Нигде Оруэлл не проявляет такого догматизма, как в отношении литературы: ее назначения, способов создания и случаев творческих неудач. Оден – это «натуральный скаутский вожак»; Карлайль «при всем своем уме… даже не научился писать простым и понятным английским языком»; «Грантчестер» Руперта Брука – это «рвотные массы». Даже у тех, кого Оруэлл одобряет, находятся большие недостатки: Диккенс, оказывается, «довольно невежествен» в вопросах устройства жизни; Г. Дж. Уэллс «слишком здравомыслящ, чтобы понять современный мир»; а Киплинга Оруэлл «защищает» странно покровительственным тоном. Встречаются огульные обобщения по поводу развития и старения писателей; при всей своей моральной прозрачности в вопросах тоталитарного языка, Оруэлл грешит прескриптивизмом, то в крайних, то в путаных формах. Если «всякое произведение искусства – в той или иной мере пропаганда» и выглядит эффектно, то значительно ослабляется оговоркой «в той или иной мере» – и что под сказанным понимается? Только то, что все искусство говорит «о чем-то», даже если оно говорит всего лишь о себе самом. «Искусство ради искусства» – Оруэллу эта концепция была, по-видимому, ненавистна – это всего лишь «пропаганда» самого искусства, в чем прекрасно отдавали себе отчет представители этого направления. Дальше – больше: «Романист, пренебрегающий важнейшими общественными событиями современности – обычно либо халтурщик, либо просто идиот». Поскольку сказанное вычеркивает и тех романистов, которые пишут о частной жизни, и тех, которые, как было принято в девятнадцатом веке, сдвигают временные рамки повествования на одно или два поколения назад, со счетов сбрасываются Джейн Остен, сестры Бронте, Флобер, Джеймс и иже с ними.
В течение последующих тридцати лет не прекращались дебаты об истинной сущности Уилксов, то ли ответственных педагогов, то ли садистов-интриганов, и, шире, о последствиях отрыва восьмилетних мальчиков от родительского дома: ведет ли это к формированию характера или к деформированию его? Одновременно с Коннолли и Блэром в школе Святого Киприана учился будущий фотограф Сесил Битон, который выделялся обаянием и подкупающей способностью к исполнению песни «Будь ты единственной девушкой в мире, а я – единственным пареньком»[18]. Битон одобрил Коннолли за «разоблачение никчемности и снобизма Флип и ее свиты». Другие тоже не остались в стороне, например, естествоиспытатель Гэвин Максуэлл или спортивный обозреватель Генри Лонгхерст, специализировавшийся на игре в гольф: он грудью встал на защиту Флип – «самой потрясающей, выдающейся и незабываемой женщины, равных которой нельзя надеяться встретить за всю свою жизнь». Коннолли впоследствии раскаялся. В августе 1967-го в возрасте девяноста одного года Флип умерла, и он приехал на ее похороны, рассчитывая, по всей вероятности, на сентиментальную встречу, увлажненные глаза и всепрощающее рукопожатие. Но ничуть не бывало. Сына майора встретили как сомнительную личность и обормота, то есть типичного литератора. В порыве жалости к себе Коннолли отметил, что с ним «никто не разговаривал».

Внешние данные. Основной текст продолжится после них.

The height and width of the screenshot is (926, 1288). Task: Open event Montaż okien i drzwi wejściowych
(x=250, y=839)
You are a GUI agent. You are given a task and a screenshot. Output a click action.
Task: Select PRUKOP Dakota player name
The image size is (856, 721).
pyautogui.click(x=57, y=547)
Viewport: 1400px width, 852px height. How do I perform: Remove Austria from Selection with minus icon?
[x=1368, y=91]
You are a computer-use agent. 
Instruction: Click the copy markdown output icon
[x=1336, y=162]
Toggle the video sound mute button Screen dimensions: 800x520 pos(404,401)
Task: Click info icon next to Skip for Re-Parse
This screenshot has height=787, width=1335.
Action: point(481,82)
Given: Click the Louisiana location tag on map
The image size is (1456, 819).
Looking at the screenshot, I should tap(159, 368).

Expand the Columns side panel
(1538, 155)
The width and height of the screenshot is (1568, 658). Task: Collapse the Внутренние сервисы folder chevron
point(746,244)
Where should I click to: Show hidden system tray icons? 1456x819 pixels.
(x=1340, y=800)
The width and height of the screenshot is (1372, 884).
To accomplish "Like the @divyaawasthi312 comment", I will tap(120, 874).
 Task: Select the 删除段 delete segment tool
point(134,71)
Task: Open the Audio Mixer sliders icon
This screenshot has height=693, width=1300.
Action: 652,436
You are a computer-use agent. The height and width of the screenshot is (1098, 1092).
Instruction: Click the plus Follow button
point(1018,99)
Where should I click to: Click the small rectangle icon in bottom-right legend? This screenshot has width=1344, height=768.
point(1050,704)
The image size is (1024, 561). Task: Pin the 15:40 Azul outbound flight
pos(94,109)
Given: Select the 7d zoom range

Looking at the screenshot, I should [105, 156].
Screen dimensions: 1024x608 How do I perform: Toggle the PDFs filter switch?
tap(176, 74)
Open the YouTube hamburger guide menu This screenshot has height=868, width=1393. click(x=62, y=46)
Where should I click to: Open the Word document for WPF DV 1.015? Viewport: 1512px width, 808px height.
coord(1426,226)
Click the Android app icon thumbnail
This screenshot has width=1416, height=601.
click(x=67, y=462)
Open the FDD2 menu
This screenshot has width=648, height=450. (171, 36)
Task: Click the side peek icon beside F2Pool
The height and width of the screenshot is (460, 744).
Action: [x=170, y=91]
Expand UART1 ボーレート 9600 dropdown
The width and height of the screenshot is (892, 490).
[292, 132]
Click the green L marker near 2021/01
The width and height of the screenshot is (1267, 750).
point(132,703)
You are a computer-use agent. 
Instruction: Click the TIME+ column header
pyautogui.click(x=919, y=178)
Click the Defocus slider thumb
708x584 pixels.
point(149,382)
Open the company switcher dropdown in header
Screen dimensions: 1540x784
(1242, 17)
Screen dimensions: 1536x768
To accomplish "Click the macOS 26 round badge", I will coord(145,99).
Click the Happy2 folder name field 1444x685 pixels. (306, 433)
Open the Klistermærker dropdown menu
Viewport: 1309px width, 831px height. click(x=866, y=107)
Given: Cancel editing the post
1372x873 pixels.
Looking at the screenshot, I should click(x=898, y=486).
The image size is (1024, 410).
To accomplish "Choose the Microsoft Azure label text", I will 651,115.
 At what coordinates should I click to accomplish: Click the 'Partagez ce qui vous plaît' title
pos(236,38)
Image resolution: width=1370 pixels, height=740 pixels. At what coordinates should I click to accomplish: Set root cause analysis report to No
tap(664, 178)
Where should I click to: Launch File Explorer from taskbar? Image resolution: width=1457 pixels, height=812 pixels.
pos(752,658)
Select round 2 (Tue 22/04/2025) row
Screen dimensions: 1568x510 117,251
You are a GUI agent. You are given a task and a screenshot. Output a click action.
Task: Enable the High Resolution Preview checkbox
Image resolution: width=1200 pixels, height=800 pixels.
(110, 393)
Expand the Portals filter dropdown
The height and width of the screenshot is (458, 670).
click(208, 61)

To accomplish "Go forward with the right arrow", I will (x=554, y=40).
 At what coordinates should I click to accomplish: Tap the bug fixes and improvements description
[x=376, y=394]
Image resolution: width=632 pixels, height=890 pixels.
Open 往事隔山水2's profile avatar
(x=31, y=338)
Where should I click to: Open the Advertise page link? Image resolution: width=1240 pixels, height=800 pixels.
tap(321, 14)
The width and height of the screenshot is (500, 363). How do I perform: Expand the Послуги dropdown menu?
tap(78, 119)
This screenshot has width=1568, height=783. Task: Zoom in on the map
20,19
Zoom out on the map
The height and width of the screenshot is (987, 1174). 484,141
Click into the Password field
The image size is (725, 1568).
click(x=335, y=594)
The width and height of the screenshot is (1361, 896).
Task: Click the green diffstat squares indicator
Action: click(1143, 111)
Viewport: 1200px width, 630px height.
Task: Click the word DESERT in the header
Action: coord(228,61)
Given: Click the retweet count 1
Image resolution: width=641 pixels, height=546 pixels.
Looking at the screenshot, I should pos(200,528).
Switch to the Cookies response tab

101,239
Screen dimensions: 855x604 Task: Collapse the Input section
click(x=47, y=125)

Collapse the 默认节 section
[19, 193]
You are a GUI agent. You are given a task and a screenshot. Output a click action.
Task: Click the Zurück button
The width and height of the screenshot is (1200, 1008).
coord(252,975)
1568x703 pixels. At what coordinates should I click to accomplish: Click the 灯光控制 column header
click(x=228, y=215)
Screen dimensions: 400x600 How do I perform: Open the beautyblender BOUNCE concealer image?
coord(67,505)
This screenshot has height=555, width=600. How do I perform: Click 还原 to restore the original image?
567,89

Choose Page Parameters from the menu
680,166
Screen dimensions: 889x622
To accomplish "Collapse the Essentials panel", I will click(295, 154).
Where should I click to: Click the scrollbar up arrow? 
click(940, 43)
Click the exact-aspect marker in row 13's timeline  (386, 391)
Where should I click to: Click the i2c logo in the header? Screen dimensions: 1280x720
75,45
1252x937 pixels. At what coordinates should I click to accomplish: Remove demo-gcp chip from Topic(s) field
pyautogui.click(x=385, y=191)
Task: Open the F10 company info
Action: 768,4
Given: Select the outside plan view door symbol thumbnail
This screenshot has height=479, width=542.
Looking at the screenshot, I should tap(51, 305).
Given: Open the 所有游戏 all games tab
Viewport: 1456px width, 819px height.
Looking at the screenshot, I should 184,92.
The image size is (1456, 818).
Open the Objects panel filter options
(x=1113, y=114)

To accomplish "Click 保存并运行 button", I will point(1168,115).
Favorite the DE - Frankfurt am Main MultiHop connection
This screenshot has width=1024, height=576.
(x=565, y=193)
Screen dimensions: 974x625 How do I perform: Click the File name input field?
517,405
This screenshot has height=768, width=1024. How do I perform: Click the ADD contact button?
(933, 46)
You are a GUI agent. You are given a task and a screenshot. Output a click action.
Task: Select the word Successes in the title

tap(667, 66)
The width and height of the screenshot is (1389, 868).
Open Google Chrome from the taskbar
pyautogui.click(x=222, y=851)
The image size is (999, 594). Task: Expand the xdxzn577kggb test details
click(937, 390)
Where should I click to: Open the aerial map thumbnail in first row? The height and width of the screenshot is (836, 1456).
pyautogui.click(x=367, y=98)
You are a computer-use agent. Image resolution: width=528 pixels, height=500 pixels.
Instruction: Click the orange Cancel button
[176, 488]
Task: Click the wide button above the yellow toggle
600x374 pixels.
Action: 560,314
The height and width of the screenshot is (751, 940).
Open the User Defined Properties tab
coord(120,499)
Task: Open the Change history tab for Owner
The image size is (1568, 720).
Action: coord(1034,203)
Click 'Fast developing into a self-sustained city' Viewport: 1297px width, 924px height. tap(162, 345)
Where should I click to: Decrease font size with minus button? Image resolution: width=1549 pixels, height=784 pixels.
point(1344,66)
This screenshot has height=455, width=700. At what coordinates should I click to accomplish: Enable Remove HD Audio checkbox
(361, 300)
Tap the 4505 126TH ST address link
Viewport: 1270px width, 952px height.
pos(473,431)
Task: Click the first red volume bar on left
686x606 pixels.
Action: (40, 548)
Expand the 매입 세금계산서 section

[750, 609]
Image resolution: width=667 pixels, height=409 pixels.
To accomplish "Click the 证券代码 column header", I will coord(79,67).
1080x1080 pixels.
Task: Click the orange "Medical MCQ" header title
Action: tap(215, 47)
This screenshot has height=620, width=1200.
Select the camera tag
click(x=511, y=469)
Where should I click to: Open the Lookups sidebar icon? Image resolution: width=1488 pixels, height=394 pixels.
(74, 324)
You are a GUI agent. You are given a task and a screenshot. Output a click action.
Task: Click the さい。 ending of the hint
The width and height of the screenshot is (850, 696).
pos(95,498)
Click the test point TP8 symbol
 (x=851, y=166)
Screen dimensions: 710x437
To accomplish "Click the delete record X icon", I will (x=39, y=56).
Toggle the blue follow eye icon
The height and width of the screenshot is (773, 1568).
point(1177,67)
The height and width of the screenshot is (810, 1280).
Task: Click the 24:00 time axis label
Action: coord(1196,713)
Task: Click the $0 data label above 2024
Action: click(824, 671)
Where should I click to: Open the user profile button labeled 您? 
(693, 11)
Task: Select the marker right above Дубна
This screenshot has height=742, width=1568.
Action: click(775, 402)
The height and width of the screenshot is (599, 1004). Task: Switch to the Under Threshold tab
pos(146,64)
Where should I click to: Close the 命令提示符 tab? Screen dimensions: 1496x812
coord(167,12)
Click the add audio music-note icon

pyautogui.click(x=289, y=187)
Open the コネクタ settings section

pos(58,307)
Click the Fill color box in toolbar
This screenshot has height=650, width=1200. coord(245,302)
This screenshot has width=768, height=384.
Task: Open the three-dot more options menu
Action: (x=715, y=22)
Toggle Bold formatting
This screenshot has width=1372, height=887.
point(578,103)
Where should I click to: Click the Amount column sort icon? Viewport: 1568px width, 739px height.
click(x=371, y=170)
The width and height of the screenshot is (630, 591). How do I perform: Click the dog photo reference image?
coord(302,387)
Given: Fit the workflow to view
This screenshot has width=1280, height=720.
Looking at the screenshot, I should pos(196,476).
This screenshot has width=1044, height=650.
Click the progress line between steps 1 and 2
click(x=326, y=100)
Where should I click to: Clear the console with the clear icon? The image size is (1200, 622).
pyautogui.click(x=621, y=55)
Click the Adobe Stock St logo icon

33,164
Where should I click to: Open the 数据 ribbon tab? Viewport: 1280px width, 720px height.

Кончина Флип привела к самой бурной и ожесточенной стадии дебатов. Через десять лет после публикации «Врагов таланта» Эрик Блэр, к тому времени уже ставший Джорджем Оруэллом, написал эссе «Таковы, таковы были радости детства» – в дополнение к истории Коннолли. При жизни автора, а также Флип оно не могло быть опубликовано в Великобритании, поскольку это грозило обвинениями в клевете, но в 1952 году его напечатал американский журнал «Partisan Review». Лонгхерст, раздобывший номер этого журнала в Гонолулу, «был так потрясен, что никогда больше его не перечитывал». Через сорок лет после первой британской публикации, через шестьдесят лет после написания и почти столетие спустя после описанных событий «Таковы, таковы» сохраняют свою сокрушительную силу и ледяную ярость беспощадного разоблачения. Оруэлл не стремится дистанцироваться: он сохраняет изначальные эмоциональные реакции юного Эрика Блэра на ту систему, в которую его бросили. Однако теперь, как Джордж Оруэлл, он способен анатомировать экономическую и классовую структуру школы Святого Киприана и ту вертикаль власти, с которой ученику предстояло столкнуться впоследствии, – взрослую жизнь и общественно-политическую сферу: в этом смысле такие школы совершенно справедливо именовались «приготовительными».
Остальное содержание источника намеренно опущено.